Extracted data entries
┏━━

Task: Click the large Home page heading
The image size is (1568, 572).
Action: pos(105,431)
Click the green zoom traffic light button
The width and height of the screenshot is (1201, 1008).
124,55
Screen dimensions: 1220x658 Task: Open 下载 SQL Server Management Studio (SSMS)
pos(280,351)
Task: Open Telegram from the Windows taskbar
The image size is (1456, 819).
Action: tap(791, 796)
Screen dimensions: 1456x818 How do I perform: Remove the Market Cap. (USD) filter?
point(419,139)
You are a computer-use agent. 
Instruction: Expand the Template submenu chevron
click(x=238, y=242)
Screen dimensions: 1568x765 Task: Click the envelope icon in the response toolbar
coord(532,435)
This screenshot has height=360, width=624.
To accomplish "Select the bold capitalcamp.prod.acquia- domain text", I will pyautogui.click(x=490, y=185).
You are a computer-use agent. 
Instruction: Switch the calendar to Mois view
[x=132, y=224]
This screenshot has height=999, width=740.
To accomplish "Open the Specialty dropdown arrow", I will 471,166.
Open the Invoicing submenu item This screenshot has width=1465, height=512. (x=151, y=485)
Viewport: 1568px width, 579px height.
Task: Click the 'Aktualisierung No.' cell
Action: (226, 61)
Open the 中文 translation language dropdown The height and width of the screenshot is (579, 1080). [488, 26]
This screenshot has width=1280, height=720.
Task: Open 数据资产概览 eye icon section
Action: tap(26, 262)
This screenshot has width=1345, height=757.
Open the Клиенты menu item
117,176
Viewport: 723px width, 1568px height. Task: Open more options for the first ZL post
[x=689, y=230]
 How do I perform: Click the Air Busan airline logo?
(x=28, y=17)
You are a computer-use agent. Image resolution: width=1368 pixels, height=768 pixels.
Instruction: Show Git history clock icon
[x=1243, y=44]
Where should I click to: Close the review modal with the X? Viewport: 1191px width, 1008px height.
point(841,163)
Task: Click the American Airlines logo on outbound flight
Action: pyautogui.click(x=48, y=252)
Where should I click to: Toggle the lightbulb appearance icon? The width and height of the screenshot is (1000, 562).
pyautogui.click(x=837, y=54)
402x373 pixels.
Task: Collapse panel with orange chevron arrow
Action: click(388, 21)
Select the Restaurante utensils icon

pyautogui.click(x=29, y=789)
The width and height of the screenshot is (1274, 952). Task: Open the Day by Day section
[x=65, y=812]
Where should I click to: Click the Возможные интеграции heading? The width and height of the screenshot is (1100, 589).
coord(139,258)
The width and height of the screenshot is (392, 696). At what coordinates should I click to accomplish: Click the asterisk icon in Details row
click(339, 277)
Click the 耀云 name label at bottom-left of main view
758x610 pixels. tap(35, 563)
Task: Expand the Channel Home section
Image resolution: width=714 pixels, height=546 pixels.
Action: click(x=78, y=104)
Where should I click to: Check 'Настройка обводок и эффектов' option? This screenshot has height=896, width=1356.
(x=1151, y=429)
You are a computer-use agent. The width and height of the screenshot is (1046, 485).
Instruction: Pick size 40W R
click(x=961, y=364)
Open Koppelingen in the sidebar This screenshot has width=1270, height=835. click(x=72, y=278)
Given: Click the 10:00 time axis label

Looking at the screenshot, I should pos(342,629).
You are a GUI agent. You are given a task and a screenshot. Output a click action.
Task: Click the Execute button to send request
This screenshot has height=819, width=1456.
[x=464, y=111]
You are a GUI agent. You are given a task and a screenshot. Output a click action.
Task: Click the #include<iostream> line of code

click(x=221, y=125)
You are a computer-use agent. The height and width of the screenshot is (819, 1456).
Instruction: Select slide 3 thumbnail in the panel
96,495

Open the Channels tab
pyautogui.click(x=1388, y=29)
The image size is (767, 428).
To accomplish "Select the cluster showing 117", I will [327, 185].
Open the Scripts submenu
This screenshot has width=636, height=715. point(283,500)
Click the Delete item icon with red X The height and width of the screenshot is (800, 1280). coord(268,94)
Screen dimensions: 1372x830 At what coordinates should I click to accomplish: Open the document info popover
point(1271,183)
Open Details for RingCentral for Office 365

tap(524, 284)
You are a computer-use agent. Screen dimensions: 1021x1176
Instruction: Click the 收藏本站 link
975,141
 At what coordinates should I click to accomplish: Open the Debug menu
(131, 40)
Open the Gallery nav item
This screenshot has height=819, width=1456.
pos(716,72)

┗━━

_REQUIREMENT_
Rewrite everything from the start of the data above down to the line containing "Action: tap(791, 796)" as a Markdown table with the columns "Row" and "Line", numbering each line in order and omitting any blank lines.

_PROBLEM SOLUTION_
| Row | Line |
|---|---|
| 1 | Task: Click the large Home page heading |
| 2 | The image size is (1568, 572). |
| 3 | Action: pos(105,431) |
| 4 | Click the green zoom traffic light button |
| 5 | The width and height of the screenshot is (1201, 1008). |
| 6 | 124,55 |
| 7 | Screen dimensions: 1220x658 Task: Open 下载 SQL Server Management Studio (SSMS) |
| 8 | pos(280,351) |
| 9 | Task: Open Telegram from the Windows taskbar |
| 10 | The image size is (1456, 819). |
| 11 | Action: tap(791, 796) |